§ **Written instruction A**
In the oil prices article, swap "barrel" for "bbl" and write out the passage that starts at the words "Brent crude, the" and ends after "natural gas plant.".
§ **Written instruction B**
In the oil prices article, by what percentage did WTI, the US benchmark, rise?

Oil prices jump following first attacks on Iranian production facilities
By Hanna Ziady, David Goldman, CNN
London/New York (CNN) — Oil and natural gas prices spiked Wednesday following reports of the first attacks on Iranian production facilities in the war, including the world’s biggest natural gas field. The incidents mark a major escalation in the conflict, which has so far largely spared Iran’s energy infrastructure.
Brent crude, the global oil benchmark, jumped 5% to near $109 a barrel. WTI, the US benchmark, rose 2.5% to $98 a barrel. Benchmark European natural gas prices, for deliveries in April, surged more than 7% at one point.
Iran’s semi-official Fars and Tasnim news agencies reported Wednesday that some key facilities belonging to the country’s oil and natural gas industry, including refineries, were hit by US-Israeli strikes, with emergency services working to contain fires.
Tasnim named South Pars, the world’s biggest natural gas field, and Asaluyeh, which has oil and petrochemical facilities. South Pars is shared with Qatar, which has already shut down the world’s biggest liquefied natural gas plant.
Earlier in the war, Israel attacked a fuel depot in Tehran and on Friday the United States targeted military infrastructure on Iran’s Kharg island, but Wednesday’s strikes mark the first attacks on production facilities.

§ **Listing**
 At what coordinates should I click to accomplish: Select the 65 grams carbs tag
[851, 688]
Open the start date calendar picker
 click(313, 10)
--
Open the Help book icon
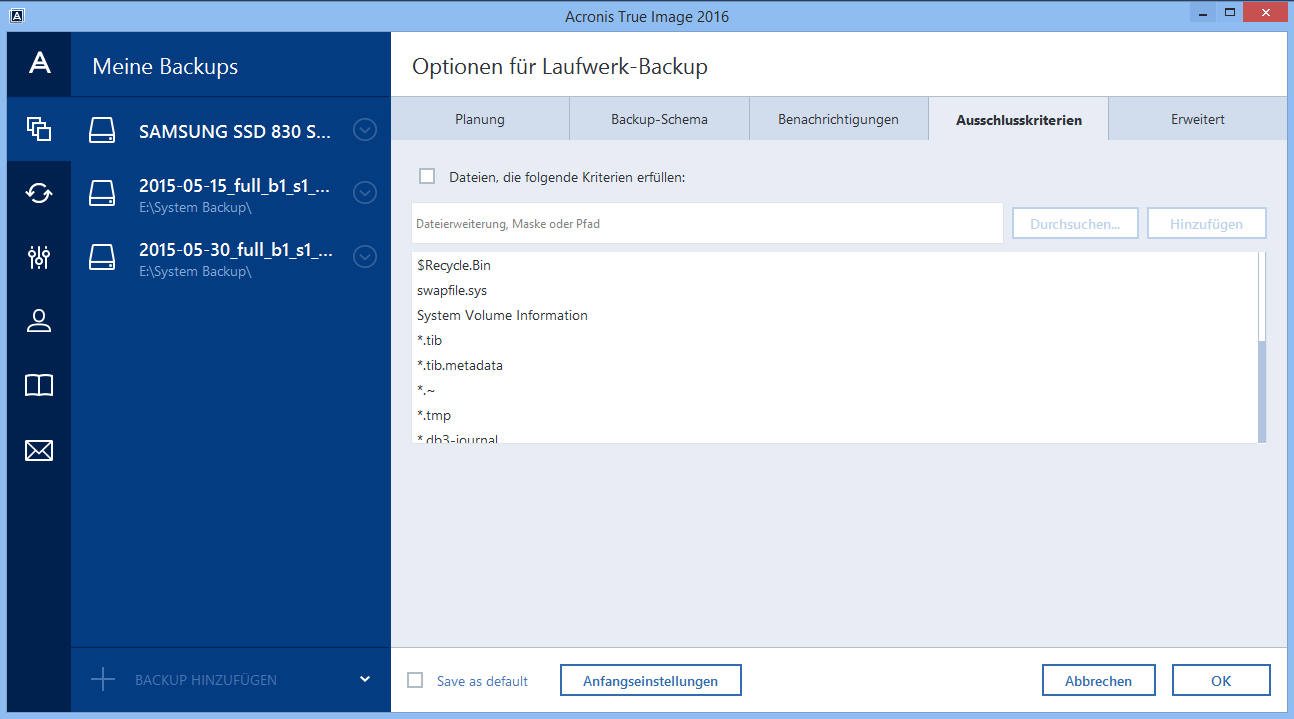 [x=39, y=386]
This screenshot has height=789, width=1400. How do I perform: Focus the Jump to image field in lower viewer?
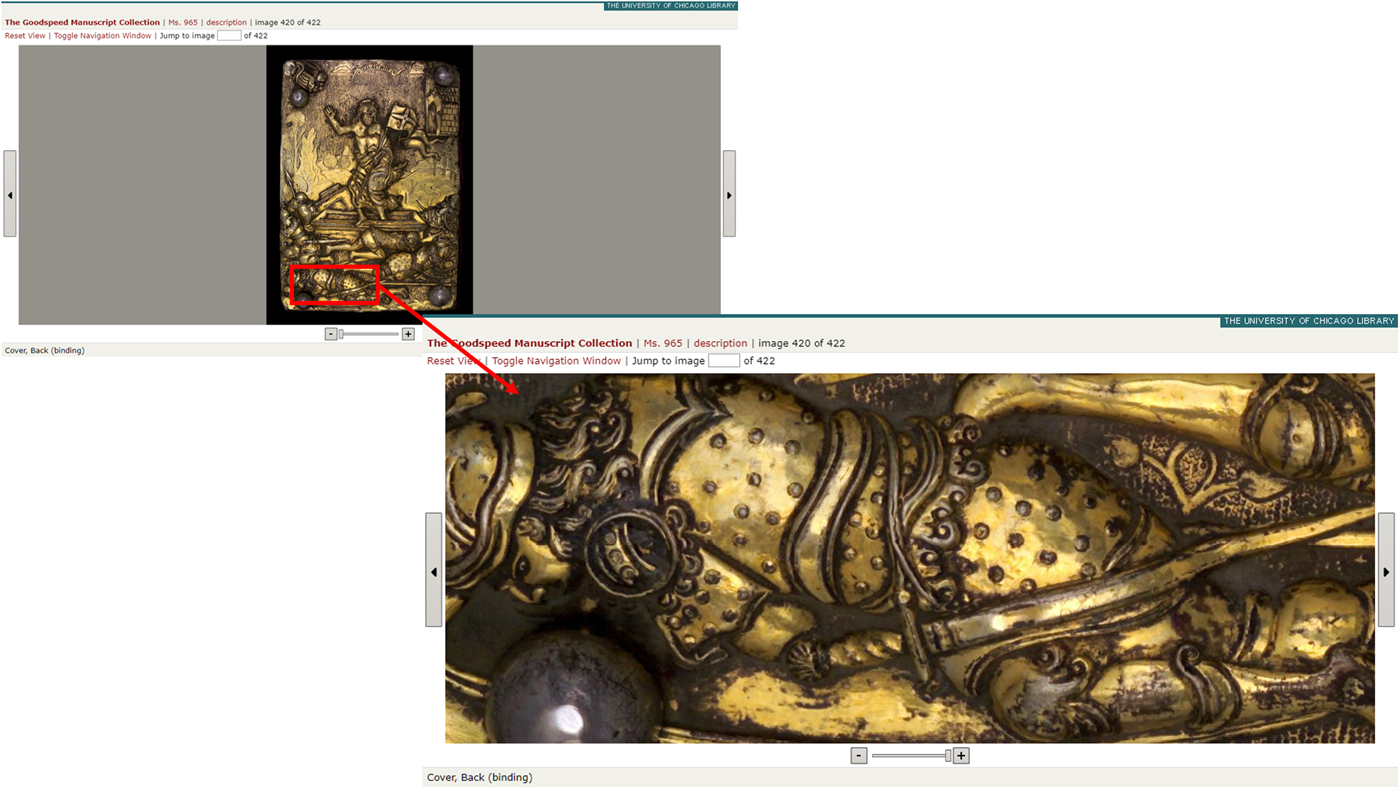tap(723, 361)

§ **Complete answer A**
Brent crude, the global oil benchmark, jumped 5% to near $109 a bbl. WTI, the US benchmark, rose 2.5% to $98 a bbl. Benchmark European natural gas prices, for deliveries in April, surged more than 7% at one point.
Iran’s semi-official Fars and Tasnim news agencies reported Wednesday that some key facilities belonging to the country’s oil and natural gas industry, including refineries, were hit by US-Israeli strikes, with emergency services working to contain fires.
Tasnim named South Pars, the world’s biggest natural gas field, and Asaluyeh, which has oil and petrochemical facilities. South Pars is shared with Qatar, which has already shut down the world’s biggest liquefied natural gas plant.

§ **Complete answer B**
2.5%